On paper, at least, any of those four would represent a significant upgrade for a team that’s not even on any top-tier free agent’s radar right now and that allowed an atrocious 125 points per game this season. (In a recent anonymous player survey, The Athletic asked which NBA head coach impressed them the least. “I don’t even know who’s coaching the Wizards, but whoever coaches the Wizards,” one player said. If you don’t know, either, don’t kick yourself. It’s Brian Keefe.)
It’s even more important than ever for Washington to upgrade its roster in this draft, because the NBA finally claims to be getting serious about combatting tanking. And the Wizards have prioritized losing every bit as much as the Washington Generals, the Harlem Globetrotters’ longtime foils. (Fat lot of good it’s done them.)
Even if they don’t get a top-four pick, there are other promising players available: guards Kingston Flemings (Houston), Darius Acuff Jr. (Arkansas) and Keaton Wagler (Illinois). But would the Wizards’ decades of dysfunction rub off on one of them as well?

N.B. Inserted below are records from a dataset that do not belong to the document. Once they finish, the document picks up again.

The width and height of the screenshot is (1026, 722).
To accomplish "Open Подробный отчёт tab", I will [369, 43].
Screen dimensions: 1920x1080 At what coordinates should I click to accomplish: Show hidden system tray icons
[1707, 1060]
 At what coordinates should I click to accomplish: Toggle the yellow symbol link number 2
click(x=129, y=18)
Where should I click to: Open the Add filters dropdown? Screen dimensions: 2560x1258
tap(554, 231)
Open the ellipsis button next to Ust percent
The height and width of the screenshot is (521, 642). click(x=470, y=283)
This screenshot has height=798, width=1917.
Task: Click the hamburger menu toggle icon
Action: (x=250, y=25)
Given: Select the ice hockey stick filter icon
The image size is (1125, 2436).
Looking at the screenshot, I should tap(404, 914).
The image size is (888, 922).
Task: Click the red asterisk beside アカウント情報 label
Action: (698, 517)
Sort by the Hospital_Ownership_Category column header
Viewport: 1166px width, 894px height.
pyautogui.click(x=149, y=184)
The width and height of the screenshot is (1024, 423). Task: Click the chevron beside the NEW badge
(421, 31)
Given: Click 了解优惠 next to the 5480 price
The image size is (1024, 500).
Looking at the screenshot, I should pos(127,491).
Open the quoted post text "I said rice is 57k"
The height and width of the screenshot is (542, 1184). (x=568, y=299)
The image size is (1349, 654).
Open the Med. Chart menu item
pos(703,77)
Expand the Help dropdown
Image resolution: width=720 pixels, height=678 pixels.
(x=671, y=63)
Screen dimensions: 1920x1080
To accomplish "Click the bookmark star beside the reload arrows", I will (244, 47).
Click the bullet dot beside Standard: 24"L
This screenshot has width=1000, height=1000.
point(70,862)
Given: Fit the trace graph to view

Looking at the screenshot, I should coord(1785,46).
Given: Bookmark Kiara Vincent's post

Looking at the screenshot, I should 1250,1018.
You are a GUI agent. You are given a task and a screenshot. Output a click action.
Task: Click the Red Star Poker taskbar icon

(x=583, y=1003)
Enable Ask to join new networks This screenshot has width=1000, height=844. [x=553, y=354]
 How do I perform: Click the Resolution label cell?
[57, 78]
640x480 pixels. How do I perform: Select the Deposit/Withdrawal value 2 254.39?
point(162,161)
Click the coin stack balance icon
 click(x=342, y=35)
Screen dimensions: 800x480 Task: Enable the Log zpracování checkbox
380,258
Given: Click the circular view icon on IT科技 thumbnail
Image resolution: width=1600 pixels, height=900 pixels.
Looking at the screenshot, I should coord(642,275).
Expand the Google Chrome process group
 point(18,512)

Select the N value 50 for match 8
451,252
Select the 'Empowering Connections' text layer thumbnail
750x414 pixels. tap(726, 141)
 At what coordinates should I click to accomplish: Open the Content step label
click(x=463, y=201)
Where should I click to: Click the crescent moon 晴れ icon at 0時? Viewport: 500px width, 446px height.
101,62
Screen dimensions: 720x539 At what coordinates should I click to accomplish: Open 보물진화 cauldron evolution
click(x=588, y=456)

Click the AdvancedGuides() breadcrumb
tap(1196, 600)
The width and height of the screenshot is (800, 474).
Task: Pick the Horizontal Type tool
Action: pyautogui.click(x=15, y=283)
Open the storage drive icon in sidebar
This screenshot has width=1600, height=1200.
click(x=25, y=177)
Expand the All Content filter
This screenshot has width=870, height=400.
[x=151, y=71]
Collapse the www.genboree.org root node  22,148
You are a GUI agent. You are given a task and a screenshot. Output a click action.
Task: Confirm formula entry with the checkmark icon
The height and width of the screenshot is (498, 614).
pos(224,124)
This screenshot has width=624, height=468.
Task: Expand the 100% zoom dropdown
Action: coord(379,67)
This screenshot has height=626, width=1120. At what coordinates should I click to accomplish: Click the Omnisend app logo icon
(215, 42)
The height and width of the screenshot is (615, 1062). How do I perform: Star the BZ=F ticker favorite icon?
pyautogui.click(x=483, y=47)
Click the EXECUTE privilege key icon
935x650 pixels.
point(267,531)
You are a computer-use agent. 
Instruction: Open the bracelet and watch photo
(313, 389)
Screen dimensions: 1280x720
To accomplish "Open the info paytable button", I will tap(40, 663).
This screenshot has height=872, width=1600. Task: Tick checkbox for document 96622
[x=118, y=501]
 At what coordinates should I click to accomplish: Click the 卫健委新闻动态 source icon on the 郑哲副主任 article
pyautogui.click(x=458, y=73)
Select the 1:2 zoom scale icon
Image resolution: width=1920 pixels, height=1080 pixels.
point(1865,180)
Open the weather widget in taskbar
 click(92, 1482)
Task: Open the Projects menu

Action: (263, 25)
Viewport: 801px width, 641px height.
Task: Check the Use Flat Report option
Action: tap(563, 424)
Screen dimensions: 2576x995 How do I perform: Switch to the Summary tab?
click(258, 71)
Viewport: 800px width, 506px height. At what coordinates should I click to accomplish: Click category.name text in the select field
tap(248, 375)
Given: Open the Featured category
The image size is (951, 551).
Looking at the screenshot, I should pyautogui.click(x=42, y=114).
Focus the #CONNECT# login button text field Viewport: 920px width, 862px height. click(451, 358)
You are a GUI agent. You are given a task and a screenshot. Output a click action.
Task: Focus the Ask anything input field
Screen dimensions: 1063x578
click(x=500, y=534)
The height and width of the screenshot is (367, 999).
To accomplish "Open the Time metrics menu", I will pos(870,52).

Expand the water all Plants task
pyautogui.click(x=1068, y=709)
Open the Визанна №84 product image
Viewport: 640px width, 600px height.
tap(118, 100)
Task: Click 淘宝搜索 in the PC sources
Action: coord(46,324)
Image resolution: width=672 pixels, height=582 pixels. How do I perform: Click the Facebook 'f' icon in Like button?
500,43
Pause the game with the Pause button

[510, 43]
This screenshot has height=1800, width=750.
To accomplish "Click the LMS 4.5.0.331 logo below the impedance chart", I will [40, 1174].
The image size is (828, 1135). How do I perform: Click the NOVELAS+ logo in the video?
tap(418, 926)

Perhaps adding Dybantsa or Williams would enhance the development of Sarr and Johnson. It might excite Trae Young into playing hard for his new team and convince Anthony Davis to stay in D.C. rather than demanding a trade. (If you’re counting on the mercurial, defense-averse Young or the aging, injury-prone, disinterested Davis to put you over the top, that’s another big leap of faith. They were both available for a reason.)
First, though, the Wizards have to luck into a high pick, then use it wisely, then develop that player into a productive professional. That’s a pretty long to-do list for a team that’s failed spectacularly at each of those tasks for going on half a century.
But hope springs eternal. In an effort to boost their odds, the Wizards are sending John Wall (their last No. 1 overall pick, in 2010) to Chicago to represent them. He never got them past the conference semifinals as a player, but he’s hoping to bring them luck.
That’s about all they have right now. Keep your fingers crossed.